Ysidro's voice went on, "I have no sense of being at home here—this sterile, inorganic town where everything is thrice washed before and after anyone touches it. It is the same everywhere, of course, but in Paris it seems particularly ironic. They seem to have taken this man Pasteur very seriously."

The noises changed; the crowd of vehicles around them seemed more dense, but the echoes of buildings were gone. Asher smelled the sewery stink of the river. A bridge, then—and judging by the length and the din of a small square and buildings halfway along, it could only be the Pont Neuf, a name which, like that of New College, Oxford, had not been accurate for a number of centuries. In a short time, they turned right, and continued in that direction. Asher calculated they were headed for the old Marais district, the one-time aristocratic neighborhoods that had not been badly damaged by either the Prussians, the Communards, or Baron Haussmann, but said nothing. If Ysidro chose to believe that blindfolding him would keep him in absolute ignorance of the whereabouts of the Paris vampires, he—and they—were welcome to do so.

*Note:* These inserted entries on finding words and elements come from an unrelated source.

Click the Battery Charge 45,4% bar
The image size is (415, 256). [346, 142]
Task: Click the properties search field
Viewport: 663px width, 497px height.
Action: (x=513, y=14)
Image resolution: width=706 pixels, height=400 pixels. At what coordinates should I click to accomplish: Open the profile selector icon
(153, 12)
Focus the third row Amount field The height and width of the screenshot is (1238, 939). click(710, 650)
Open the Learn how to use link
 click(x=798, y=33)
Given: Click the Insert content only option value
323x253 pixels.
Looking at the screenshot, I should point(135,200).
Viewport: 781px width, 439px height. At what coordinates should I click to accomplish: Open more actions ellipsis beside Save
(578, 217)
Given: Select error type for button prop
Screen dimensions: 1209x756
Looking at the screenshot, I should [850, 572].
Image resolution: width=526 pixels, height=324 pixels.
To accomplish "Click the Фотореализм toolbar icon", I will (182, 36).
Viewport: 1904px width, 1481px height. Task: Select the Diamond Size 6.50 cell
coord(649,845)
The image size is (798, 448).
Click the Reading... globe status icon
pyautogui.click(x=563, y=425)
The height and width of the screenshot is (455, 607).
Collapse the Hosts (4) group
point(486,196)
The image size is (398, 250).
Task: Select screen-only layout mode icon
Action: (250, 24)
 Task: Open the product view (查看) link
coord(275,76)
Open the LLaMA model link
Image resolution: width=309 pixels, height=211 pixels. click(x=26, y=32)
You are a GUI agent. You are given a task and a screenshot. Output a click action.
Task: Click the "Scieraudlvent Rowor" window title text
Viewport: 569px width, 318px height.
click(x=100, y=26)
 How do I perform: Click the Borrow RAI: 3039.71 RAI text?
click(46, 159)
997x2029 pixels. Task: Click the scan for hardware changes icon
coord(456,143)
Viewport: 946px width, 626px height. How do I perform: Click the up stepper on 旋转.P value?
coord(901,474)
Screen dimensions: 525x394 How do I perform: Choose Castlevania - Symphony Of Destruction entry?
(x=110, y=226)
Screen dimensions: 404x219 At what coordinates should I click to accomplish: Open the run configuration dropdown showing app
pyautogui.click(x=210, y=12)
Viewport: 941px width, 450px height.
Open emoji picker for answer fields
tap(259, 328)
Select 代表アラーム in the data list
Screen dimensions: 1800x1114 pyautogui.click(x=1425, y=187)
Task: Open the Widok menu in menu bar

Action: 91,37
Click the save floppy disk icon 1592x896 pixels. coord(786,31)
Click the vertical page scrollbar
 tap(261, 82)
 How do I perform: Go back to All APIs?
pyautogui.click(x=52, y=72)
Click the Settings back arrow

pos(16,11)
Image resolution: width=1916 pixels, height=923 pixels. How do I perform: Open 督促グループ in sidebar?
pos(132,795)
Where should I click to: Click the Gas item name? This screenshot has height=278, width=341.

He was uncomfortably aware that the Paris vampires had not even the threat of the day killer to reconcile them to the presence of a human in their midst.

"My most vivid memories of Paris are of its mud, of course," the vampire went on quietly. "Everyone's were, who knew it then. It was astounding stuff, la boue de Paris—black and vile, like a species of oil. You could never eradicate either its stain or its smell. It clung to everything, and you could nose Paris six miles away in open country. In the days when every gentleman wore white silk stockings, it was pure hell." The faintest hint of self-mockery crept into his voice, and Asher pictured that still and haughty face framed in the white of a court wig.

"The beggars all smelled of it, too," Ysidro added. "Hunting in the poor quarters was always a nightmare.